Tem coisa pior que dor de cabeça? Já me entupi de remédios para ver se resolve, mas até agora nada. Três dias e NADA. Tô me sentindo até drogado depois de tanta coisa que tomei. Sabe aquela história de não se automedicar? Pois é, Não façam isso. Além de não resolver nada, fiquei completamente idiota. Dormi nas últimas 15 horas seguidas. Isso destruiu meu corpo, sabe. Minhas asas foram colocadas dentro de um liquidificador e eu só estou sentido agora. Tô sentindo dor até nas penas. E eu nem sabia que essa porra era possível!

Por falar em pena, elas começaram a cair. Não sei se é por causa do repouso forçado ou por causa do inverno. Isso tá me deixando bem nervoso. Quanto mais nervoso, mais minha cabeça dói. Quanto mais minha cabeça dói, mais as penas caem. É involuntário. Olho para o espelho e vejo minhas penas ficando cada vez mais ralas.

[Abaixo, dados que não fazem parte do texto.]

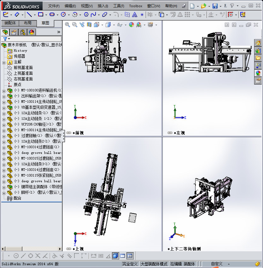The image size is (263, 268).
Task: Switch to the 布局 tab
Action: [x=27, y=23]
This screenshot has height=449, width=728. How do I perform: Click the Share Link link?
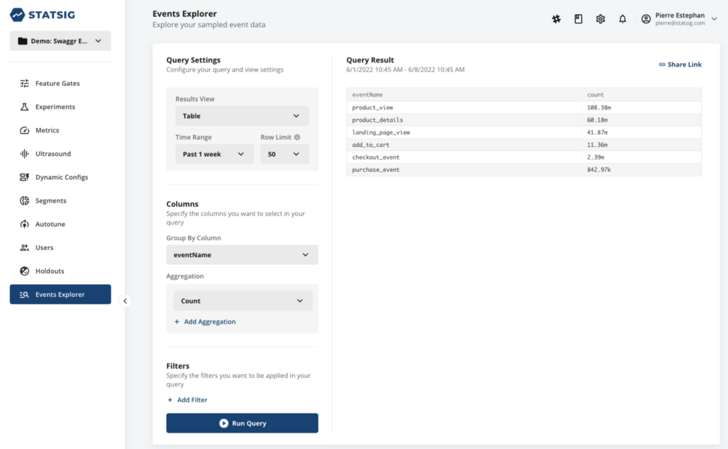[680, 65]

Isso machuca o ego, sabe. Tudo bem que sou o frango garanhão reprodutor dessa granja, mas não dá pra negar que minha atuação está deixando a desejar. Imagina sair do poleiro no estado em que estou? Penas falhadas, cabeça explodindo e um mau humor dos infernos. Assim eu não vou conseguir uma galinha jamais.

Sei lá, nessa situação que estou, não consigo nem pensar em galinhas. Pensar me dá dor de cabeça. Se eu começar a pensar, minha imaginação começa a funcionar. E imaginar coisas também dói. Dói pra caralho.

Agora que a gripe suína saiu de moda, acho que contraí um tipo novo de doença. Incomum, incurável, injustificada e insuportável. Tomara que ela seja contagiosa. Muito contagiosa. Afinal, sofrer sozinho não tem graça nenhuma.

Pensando bem, vou voltar para o poleiro e descansar. Espero só não fazer companhia pro Michael Jackson no meio do caminho.

Vou desativar meu antigo blog, o “Memórias de um frango”. Para isso, vou resgatar as crônicas que estavam postadas lá, dar uma repaginada e trazer para cá. Não me lembro exatamente de quando escrevi este texto, mas eu devia estar com uma dor de cabeça dos infernos. Também foi mais ou menos na época da morte do Michael Jackson, caso contrário a piadinha do final não faria sentido nenhum. Pelo menos espero que tenha sido isso mesmo.